大沢在昌『氷舞 新宿鮫VI』光文社文庫 2002年

 「君が迷うような人であるからこそ,我々は君に望みを託せるのだ」(本書より)

 新宿のホテルで発見されたアメリカ人男性の射殺死体。彼の部屋からコカインが発見されたことから,鮫島は事件に関わるが,公安外事部が捜査権を掌握,鮫島たちは遠ざけられる。別ルートで事件を追うことにした鮫島だが,彼の前に元公安の秘密刑事・立花が立ちはだかる。なぜ公安部はこの事件にこだわるのか? そして事件の背後にちらつく政治家の影。鮫島はかつてない敵に戦いを挑む…

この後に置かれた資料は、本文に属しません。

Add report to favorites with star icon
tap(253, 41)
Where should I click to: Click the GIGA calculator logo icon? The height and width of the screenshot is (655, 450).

 本シリーズでは,たとえば『毒猿』における“毒猿”『無間人形』における香川兄弟『炎蛹』における仙田と,強力でしたたかな犯罪者を登場させ,鮫島と対決させてきました。とくに第3作『屍蘭』以後になると,犯人の側の動向や思惑を冒頭より積極的に描くことで,鮫島vs犯罪者という対立軸を,ストーリィのメインに置くようになります。つまり鮫島の活躍とともに,魅力的な“悪”の創造にも作者が力を入れているように思えます。しかし彼らは,魅力的とはいえ,基本的に「法の外」に立つ者です。鮫島と彼らとの対立とは,「法」をめぐる対立でもあるわけです。
 それに対して,今回登場する,元公安部の秘密刑事立花は,「元」とはいえ,かつて鮫島と同様に警察に所属し,立花の背後にいる政治家京山もまた,公安部出身の人物です。たしかに彼らは,みずからの目的や保身のために,邪魔者を排除し,殺人を犯します。それが犯罪であるという点では,これまでの鮫島の敵と同じですが,そこに「警察観」の違いという,もうひとつの対立軸が加わります。さらに警察組織が持つ構造的な対立軸−キャリアとノンキャリア−も挿入されることで,従来の鮫島vs犯罪者という単純な対立軸で進むストーリィとは,また異なるテイストを醸し出しています。とくに,これまで何かと鮫島と対立していたキャリア警官香田を,鮫島とは異なる「警察観」を持つ警察官として描き出すことで,鮫島を「立てる」ためのキャラから脱却させている点は注目されます。
 このような複雑な対立軸を象徴しているのが,事件を執拗に追う鮫島に持ちかけられた“本庁復帰”という「取引」でしょう。それはたしかに,事件から鮫島を遠ざけるためのものですが,「現場を知るキャリア」が本庁に所属することで,現場のノンキャリアの刑事たちにとってもいい結果になるのではないか,と考え,鮫島は迷います。犯罪者を現場で追うことは,鮫島にとって自己満足に過ぎないのではないか? しかし「取引」に応じることは,これまで鮫島を支えてきたものを失うことになるのではないか? などなど,今回のエピソードにおける鮫島の微妙な立場を示しています。
 さらに鮫島の恋人との関係も危ういものを抱え込みます。ロック・シンガーとして活躍する晶,そのために逢う時間がとれないふたり。鮫島は,晶のために「身を引く」可能性をも考えはじめます。そして鮫島とマホこと杉田江見里との悲恋は,「立場の変化」にともなう恋人関係の危機という「ありがち」なパターンに,もうひとつ別の味わいを加えています。つまり「刑事とロック・シンガー」という異色のカップリングは最大の危機を迎えると言えましょう。
 以上のように,「善悪図式」では割り切れない複雑で錯綜する対立軸の導入,鮫島の微妙なスタンス,晶との関係の見直し,などなど,本作品は,いわば本シリーズにおける「基盤」となっていたものが,大きく揺り動かされるという点で,シリーズの中でもやや異色の手触りを持った作品となっているかと思います。今回の「事件」が,鮫島をどこに導いていくのか,気になるところです。
 しかしだからといって,本シリーズの最大のセールス・ポイントであるスピード感あふれるアクション性は,けっしておろそかにされていません。たとえば殺し屋増添康二との山中での死闘。丸腰の鮫島が銃を持つ増添といかに渡り合うかというスリルや,ラストでの緊張感あふれる立花との対決など,そのケレンみと迫力は,まさにこの作者の独壇場といえましょう。

02/08/25読了

go back to "Novel's Room"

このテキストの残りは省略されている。